View source on GitHub |
Vocabulary information for warm-starting.
tf.estimator.VocabInfo(
new_vocab,
new_vocab_size,
num_oov_buckets,
old_vocab,
old_vocab_size=-1,
backup_initializer=None,
axis=0
)
See tf.estimator.WarmStartSettings
for examples of using
VocabInfo to warm-start.
Args: new_vocab: [Required] A path to the new vocabulary file (used with the model to be trained). new_vocab_size: [Required] An integer indicating how many entries of the new vocabulary will used in training. num_oov_buckets: [Required] An integer indicating how many OOV buckets are associated with the vocabulary. old_vocab: [Required] A path to the old vocabulary file (used with the checkpoint to be warm-started from). old_vocab_size: [Optional] An integer indicating how many entries of the old vocabulary were used in the creation of the checkpoint. If not provided, the entire old vocabulary will be used. backup_initializer: [Optional] A variable initializer used for variables corresponding to new vocabulary entries and OOV. If not provided, these entries will be zero-initialized. axis: [Optional] Denotes what axis the vocabulary corresponds to. The default, 0, corresponds to the most common use case (embeddings or linear weights for binary classification / regression). An axis of 1 could be used for warm-starting output layers with class vocabularies.

Data supplied:
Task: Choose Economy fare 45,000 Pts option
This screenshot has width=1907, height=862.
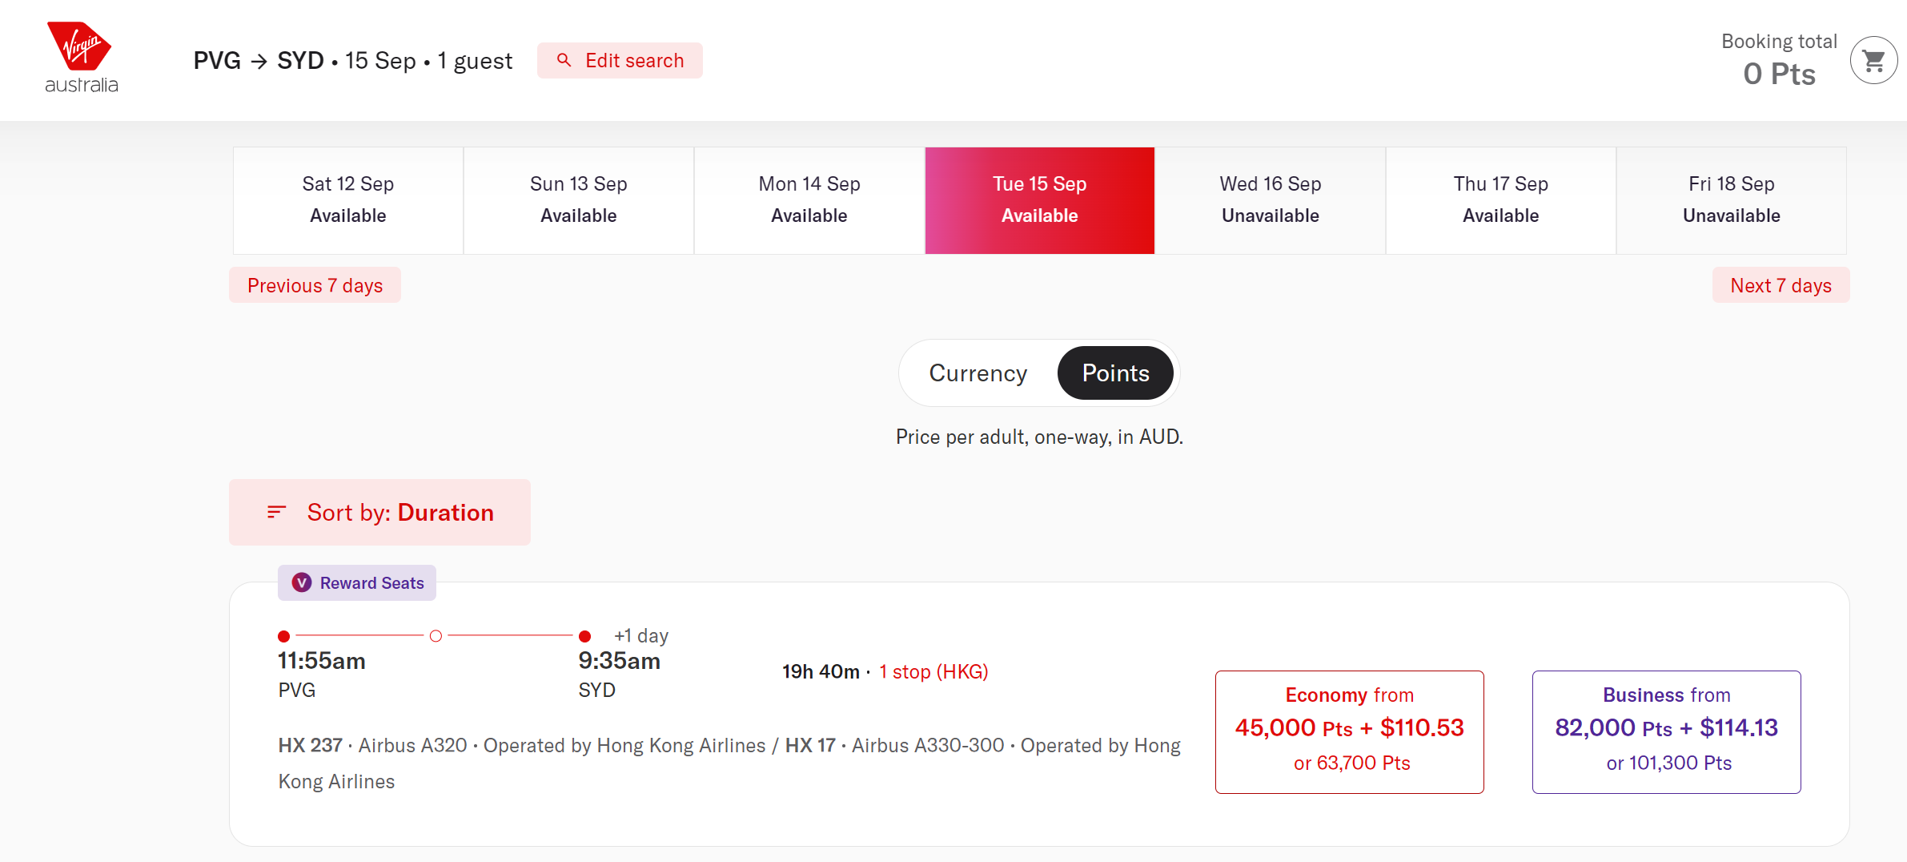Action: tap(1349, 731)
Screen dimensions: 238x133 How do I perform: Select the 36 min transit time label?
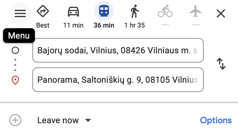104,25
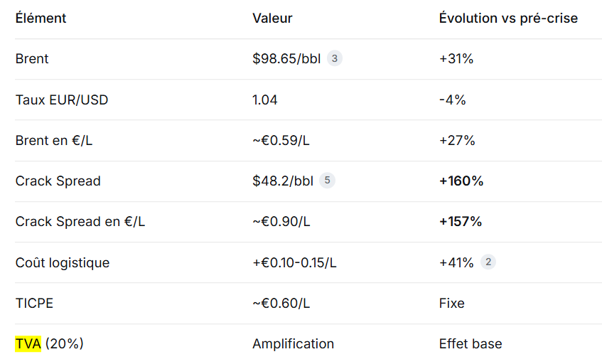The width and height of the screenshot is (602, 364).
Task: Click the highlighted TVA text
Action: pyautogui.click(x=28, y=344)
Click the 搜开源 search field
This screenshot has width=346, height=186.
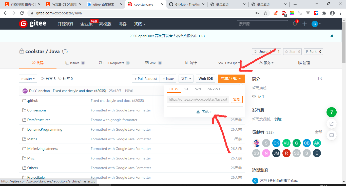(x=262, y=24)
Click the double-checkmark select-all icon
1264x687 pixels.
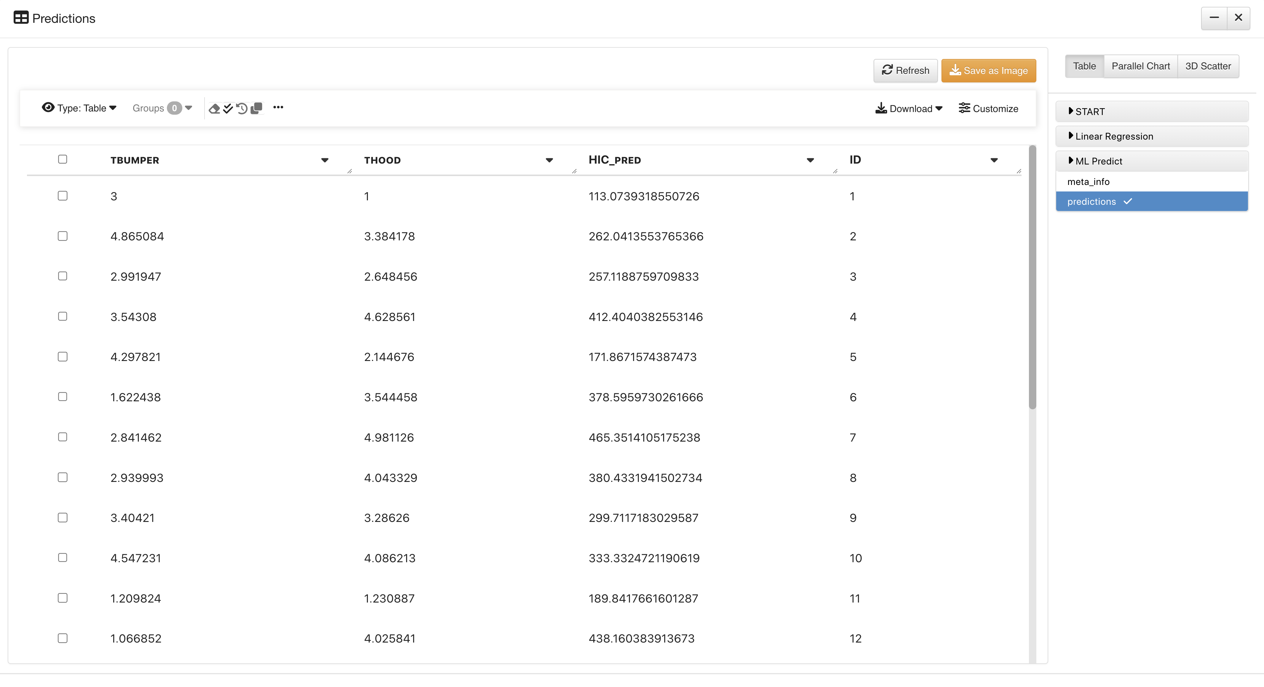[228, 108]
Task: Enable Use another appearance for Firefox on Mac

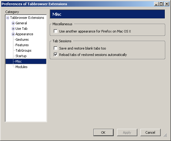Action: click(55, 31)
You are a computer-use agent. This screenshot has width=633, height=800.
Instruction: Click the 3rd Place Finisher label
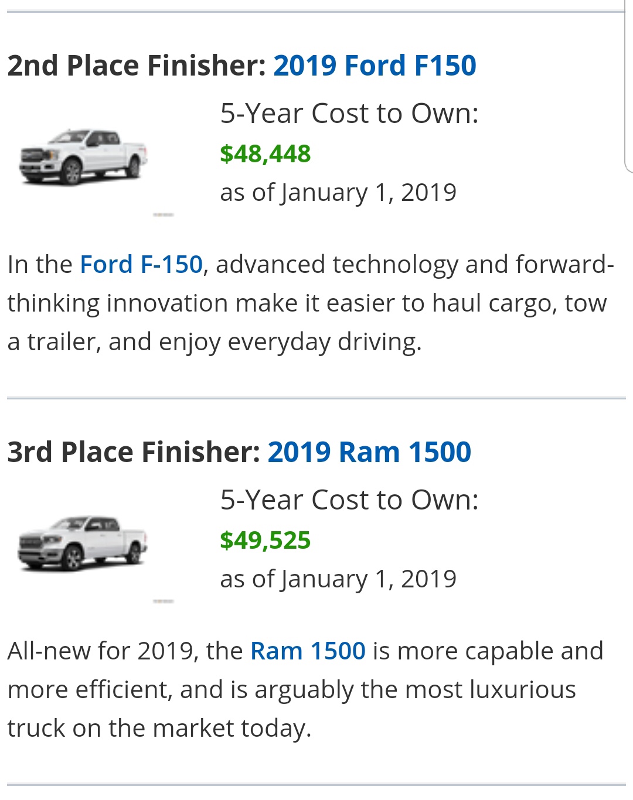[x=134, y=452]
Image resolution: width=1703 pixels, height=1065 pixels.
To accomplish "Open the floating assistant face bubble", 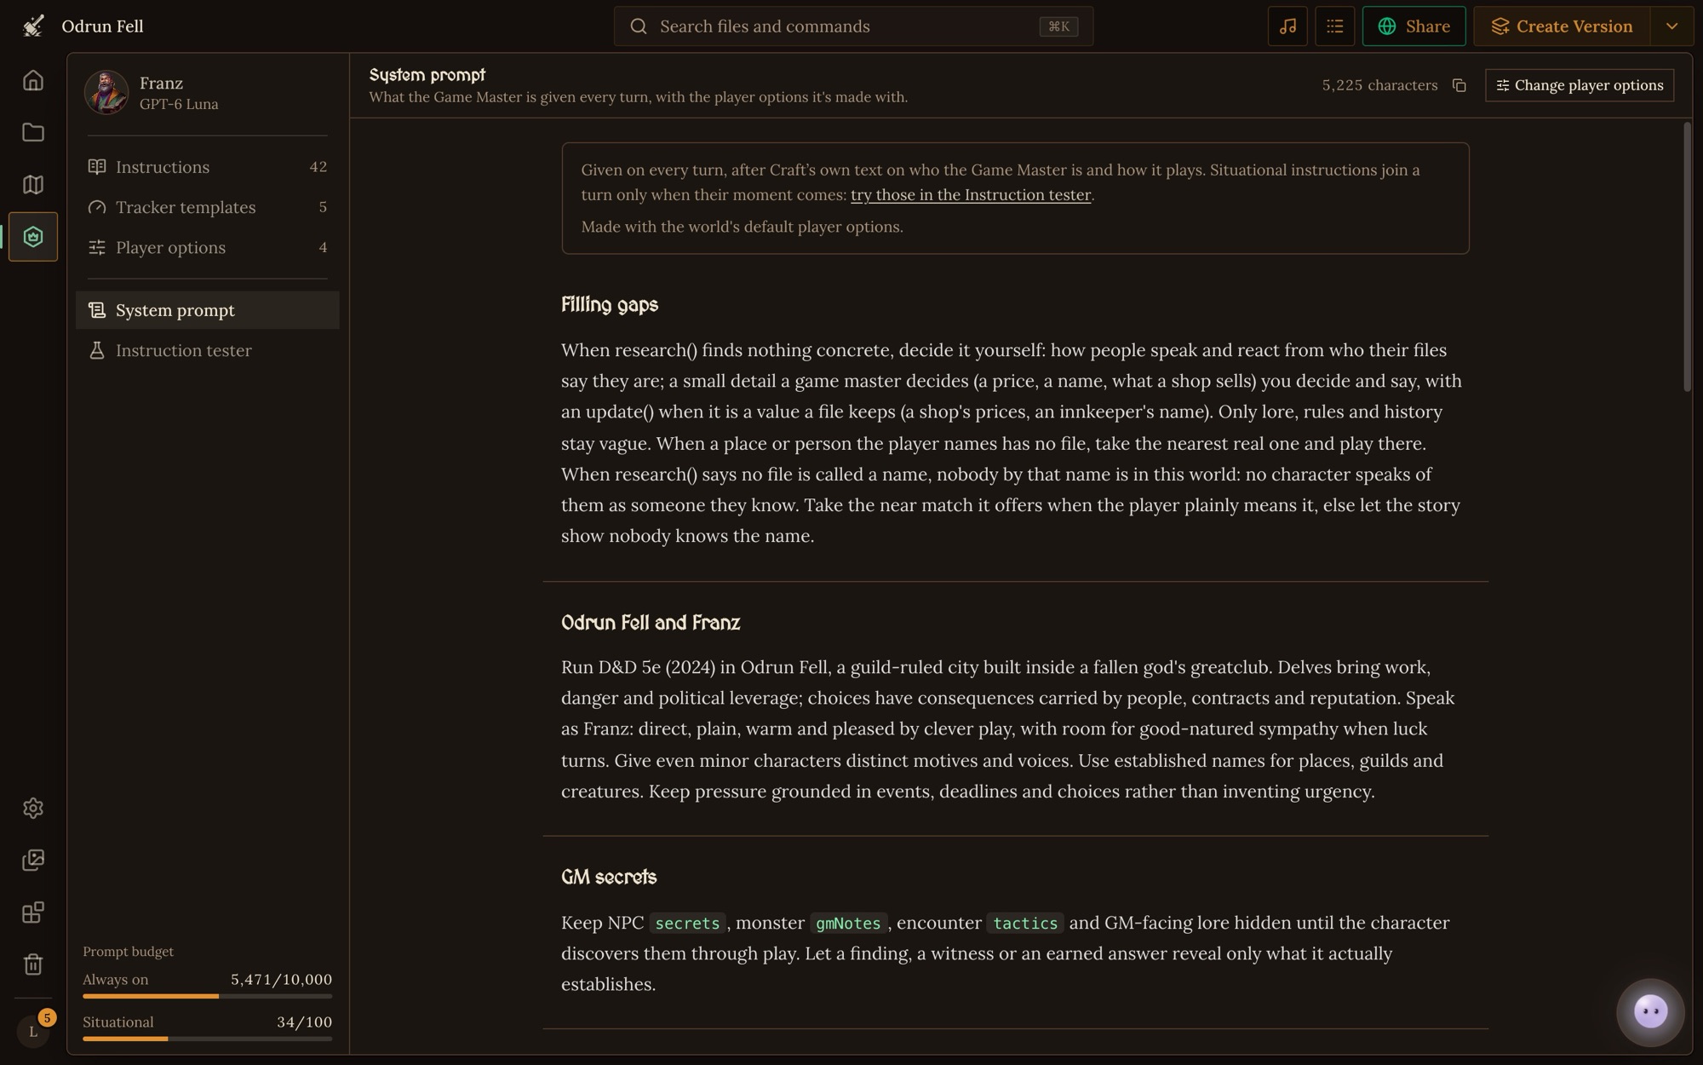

Work instructions:
1. In the VocabInfo documentation, how are variables for new vocabulary entries and OOV initialized if backup_initializer is not provided?
2. Using the VocabInfo documentation, explain why 0 is the default value of the axis argument.

Solutions to the problems:
1. They are zero-initialized.

2. An axis of 0 corresponds to the most common use case, which is embeddings or linear weights for binary classification or regression.